But that was the wrong kind of training for the current war, Warren countered. “The army that we built back in the mid-2000s and left behind was a counterinsurgency army,” he said. “An army like that is capable of conducting road clearances, checkpoint operations, [explosives] removal. . . . This enemy that they’re facing now is a conventional army, a proto-army. That’s something the Iraqi army wasn’t trained or equipped for in the first place.”
“What we’ve been doing for a full year is methodically, patiently rebuilding that army and re-equipping it to focus on the threat it now faces: . . . being able to put a bridge across a river . . . to get through a minefield . . . to integrate air power with land operations,” Warren said. “That’s a different kind of warfare.”
When Islamic State forces burst into Ramadi this past spring, it was with simultaneous explosions of massive truck bombs that terrified and intimidated the army and sent it running. “The Iraqi army wasn’t prepared for that weapon; it was something they hadn’t faced on the battlefield,” he said. “I’m not making excuses for the army; they had plenty of other problems. But over the past seven or eight months . . . we equipped them to deal with it,” including supplying AT4 shoulder-launched antitank weapons and training the Iraqis to use them.
U.S. forces saw intelligence improvements, and pilots also learned how to better deal with the militants, their tactics and weapons, and to coordinate with the forces on the ground.
Many critics also attribute the army’s collapse last year to what the Senate Armed Services Committee chairman, John McCain (R-Ariz.), has called the “vacuum” created when Obama pulled out U.S. forces in 2011. The administration disputes the reasons for the withdrawal, and the ongoing influence the U.S. military might have had.
But officials agreed that the withdrawal allowed then-Prime Minister Nouri al-Maliki, a Shiite who valued sectarian dominance above competence, to complete his own gutting of the army’s Sunni commanders, some of whom joined the Islamic State.
Unity among Iraq’s various military forces will be crucial for future offensives. In Mosul, both the peshmerga and the Iraqi army — which are barely on speaking terms and fight separately — are expected to participate. Tribal fighters now moving into Ramadi are a separate force from the army, but they will be crucial in operations to clear and hold the Sunni heartland of Anbar province.

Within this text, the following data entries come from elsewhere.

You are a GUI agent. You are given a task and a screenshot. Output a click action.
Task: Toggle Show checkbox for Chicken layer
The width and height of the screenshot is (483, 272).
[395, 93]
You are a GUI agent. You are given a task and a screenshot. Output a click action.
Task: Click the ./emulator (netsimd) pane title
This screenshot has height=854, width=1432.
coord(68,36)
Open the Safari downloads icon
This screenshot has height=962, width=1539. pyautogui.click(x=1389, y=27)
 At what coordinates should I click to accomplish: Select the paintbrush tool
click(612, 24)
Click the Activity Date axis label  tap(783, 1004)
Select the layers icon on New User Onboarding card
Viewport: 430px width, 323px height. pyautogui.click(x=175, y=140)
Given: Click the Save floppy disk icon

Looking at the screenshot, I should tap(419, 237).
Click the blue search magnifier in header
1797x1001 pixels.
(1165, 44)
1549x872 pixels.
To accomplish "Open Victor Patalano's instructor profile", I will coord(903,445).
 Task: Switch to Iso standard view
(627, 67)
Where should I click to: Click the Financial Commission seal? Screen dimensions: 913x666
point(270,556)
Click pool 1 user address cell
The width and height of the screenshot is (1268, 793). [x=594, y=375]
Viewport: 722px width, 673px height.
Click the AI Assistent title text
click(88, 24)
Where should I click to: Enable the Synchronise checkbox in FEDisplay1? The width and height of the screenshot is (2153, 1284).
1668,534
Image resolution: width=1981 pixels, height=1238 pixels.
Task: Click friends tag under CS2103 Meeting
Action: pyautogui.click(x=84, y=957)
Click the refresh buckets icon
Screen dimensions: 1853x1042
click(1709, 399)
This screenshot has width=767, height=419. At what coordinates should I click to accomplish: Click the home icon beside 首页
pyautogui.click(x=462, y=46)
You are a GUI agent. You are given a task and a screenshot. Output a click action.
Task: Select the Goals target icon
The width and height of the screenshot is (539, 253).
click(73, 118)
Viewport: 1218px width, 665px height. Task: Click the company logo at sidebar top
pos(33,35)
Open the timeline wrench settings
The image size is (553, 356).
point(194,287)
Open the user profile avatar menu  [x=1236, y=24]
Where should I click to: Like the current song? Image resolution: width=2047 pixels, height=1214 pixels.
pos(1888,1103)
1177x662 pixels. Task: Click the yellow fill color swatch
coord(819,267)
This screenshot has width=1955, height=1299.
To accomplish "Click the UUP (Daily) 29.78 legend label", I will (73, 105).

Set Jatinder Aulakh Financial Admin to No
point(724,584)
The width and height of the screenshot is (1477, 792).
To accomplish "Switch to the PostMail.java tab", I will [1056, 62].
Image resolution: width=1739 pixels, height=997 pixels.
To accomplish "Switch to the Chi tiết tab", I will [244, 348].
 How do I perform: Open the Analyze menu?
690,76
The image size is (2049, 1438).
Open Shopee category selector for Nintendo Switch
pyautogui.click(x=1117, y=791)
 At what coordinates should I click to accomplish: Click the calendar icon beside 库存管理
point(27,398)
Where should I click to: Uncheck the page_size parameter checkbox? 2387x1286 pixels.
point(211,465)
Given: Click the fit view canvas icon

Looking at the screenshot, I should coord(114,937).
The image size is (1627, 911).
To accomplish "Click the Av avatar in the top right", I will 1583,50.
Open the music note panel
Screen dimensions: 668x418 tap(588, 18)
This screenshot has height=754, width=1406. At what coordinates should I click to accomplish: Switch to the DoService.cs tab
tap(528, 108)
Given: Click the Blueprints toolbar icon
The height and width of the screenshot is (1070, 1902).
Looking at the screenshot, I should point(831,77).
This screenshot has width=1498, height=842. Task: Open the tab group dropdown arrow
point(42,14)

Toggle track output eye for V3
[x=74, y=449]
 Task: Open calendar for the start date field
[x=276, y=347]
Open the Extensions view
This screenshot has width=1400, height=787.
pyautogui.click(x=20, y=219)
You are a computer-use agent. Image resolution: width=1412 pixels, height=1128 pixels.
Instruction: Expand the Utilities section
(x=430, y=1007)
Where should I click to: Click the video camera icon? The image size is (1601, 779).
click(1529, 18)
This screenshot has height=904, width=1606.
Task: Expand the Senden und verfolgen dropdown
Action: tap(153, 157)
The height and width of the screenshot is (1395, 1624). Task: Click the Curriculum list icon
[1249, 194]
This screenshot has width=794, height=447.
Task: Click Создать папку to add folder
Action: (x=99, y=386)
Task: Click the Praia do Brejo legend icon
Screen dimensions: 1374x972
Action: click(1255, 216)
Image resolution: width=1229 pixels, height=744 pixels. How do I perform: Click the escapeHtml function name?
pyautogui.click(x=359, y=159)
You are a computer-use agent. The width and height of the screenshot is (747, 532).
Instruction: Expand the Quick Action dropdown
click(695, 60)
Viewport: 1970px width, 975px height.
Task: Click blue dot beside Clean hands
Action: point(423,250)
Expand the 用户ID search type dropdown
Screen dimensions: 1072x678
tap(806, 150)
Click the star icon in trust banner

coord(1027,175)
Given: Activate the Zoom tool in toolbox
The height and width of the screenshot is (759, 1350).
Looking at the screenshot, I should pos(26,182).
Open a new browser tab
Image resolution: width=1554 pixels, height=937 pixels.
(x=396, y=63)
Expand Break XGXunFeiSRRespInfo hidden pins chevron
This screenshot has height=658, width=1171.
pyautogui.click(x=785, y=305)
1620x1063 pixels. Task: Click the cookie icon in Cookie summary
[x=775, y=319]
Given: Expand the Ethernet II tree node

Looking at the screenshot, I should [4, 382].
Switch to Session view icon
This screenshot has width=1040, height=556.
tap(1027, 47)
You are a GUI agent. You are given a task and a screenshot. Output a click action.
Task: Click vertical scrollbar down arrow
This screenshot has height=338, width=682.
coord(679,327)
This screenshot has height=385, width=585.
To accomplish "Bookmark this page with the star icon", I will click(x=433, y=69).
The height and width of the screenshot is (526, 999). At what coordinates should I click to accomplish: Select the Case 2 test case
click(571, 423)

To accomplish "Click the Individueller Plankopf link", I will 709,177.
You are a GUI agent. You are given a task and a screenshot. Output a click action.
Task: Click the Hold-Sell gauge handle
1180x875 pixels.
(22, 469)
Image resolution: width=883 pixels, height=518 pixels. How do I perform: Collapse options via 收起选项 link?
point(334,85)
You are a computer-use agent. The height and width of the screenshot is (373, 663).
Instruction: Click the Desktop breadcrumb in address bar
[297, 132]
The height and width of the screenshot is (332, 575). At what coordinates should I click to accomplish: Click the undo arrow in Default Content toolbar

The current prime minister, Haider al-Abadi, also a Shiite, has given much lip service to inclusion but has made little headway in changing Iraq’s sectarian equation. “All these things have to move in harmony. . . . You can’t simply focus on the military and ignore political factors,” said the senior administration official, who spoke on the condition of anonymity to discuss internal assessments.
“Our diplomats are working day in and day out” on Iraqi political reconciliation, the official said, “but in some ways it is even more difficult. . . . These are existential questions that the Iraqis are asking themselves.”
“If there’s a lesson from the last year or so, it’s that if they’re not united, if they can’t overcome their political differences,” then whatever success they have against the Islamic State will be lost to the next extremist group taking advantage of their divisions, the official said.